Meet the Realist

By Mr. Money Mustache

Thu, 07 Apr 2011 16:09:18 +0000

Whoa, did you read that opinionated garbage yesterday?

Who is this Mr. Money Mustache? The guy thinks he’s got it all figured out. And is he trying to offer financial advice, or just financial scorn to those less fortunate than himself? Sure, maybe you can retire early if you are born to a frugal family, get a good education and never make any mistakes. But what about the rest of us? Is there any hope at all?

My name is The Realist. I’m contributing to this blog to add some perspective to the hard-edged idealism of this “Mr. Money Mustache” (who needs a fake catchy name like that anyway?).

So, life is hard in the modern world. Rapid changes in the business environment mean frequent layoffs and difficulty in holding a steady job. Health care inflation means we waste more of our small paychecks on medical costs each year. Gas prices are higher than they used to be, and so are other costs like food, child care, and education.

Yet some people manage to get by while others go bankrupt. Is it all just luck, or is there something we can do to beat the odds ourselves? As the Realist, I’ll step in to present small but powerful steps to help you get ahead. There is sometimes a fine line between financial solvency and bankruptcy.

How fine? How about $25 a month?

Here’s your lesson for the day: say you are breaking even – paying all your bills, buying $500 monthly of necessities on a credit card which gets paid off IN FULL each month with no interest, but not able to save a cent.

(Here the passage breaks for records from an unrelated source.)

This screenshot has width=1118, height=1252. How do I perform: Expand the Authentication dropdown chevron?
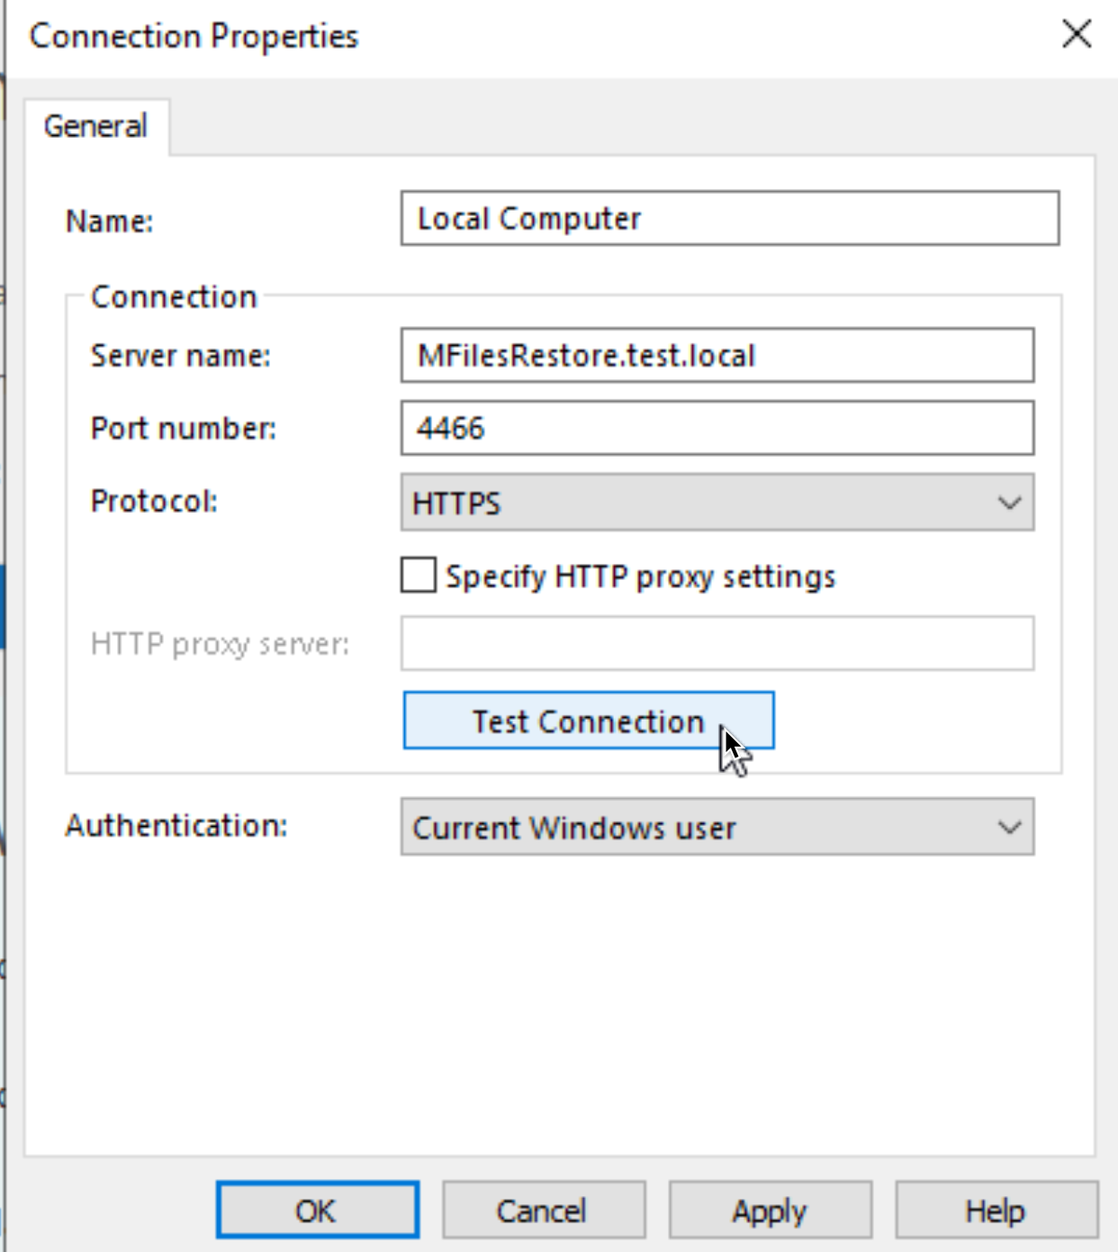coord(1010,827)
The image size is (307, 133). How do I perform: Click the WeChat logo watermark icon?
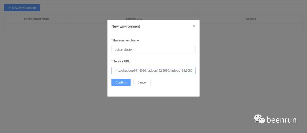pos(260,119)
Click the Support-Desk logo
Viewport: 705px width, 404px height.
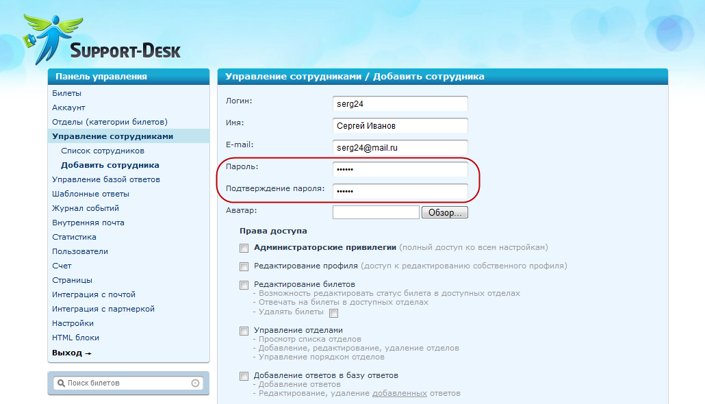[x=103, y=40]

Then a McDonald’s opens up next to the office where you work and you start buying lunch once a week instead of brown-bagging it. All of a sudden, you can’t quite pay the credit card bill each month so a small balance starts to accrue.

Ahh, one burger a week, 89 bucks after 3 months. That’s not so bad, is it? YES IT IS.

After 10 years, you’ll have a credit card debt of about $5,000. If you couldn’t pay it off when it was $525, things are looking much tougher now.

And that is $25 per month. Imagine someone so free spending that they went to McDonald’s once per DAY?

That person would be over $50,000 in debt after ten years.

Wow, that is truly extreme. So the lessons for the day are:

What if the person breaking even above found a way to save $10 a day instead of spending $25 more than she made each month? The quick answer is that the same person would would have a $50,000 stack of rapidly growing money in ten years.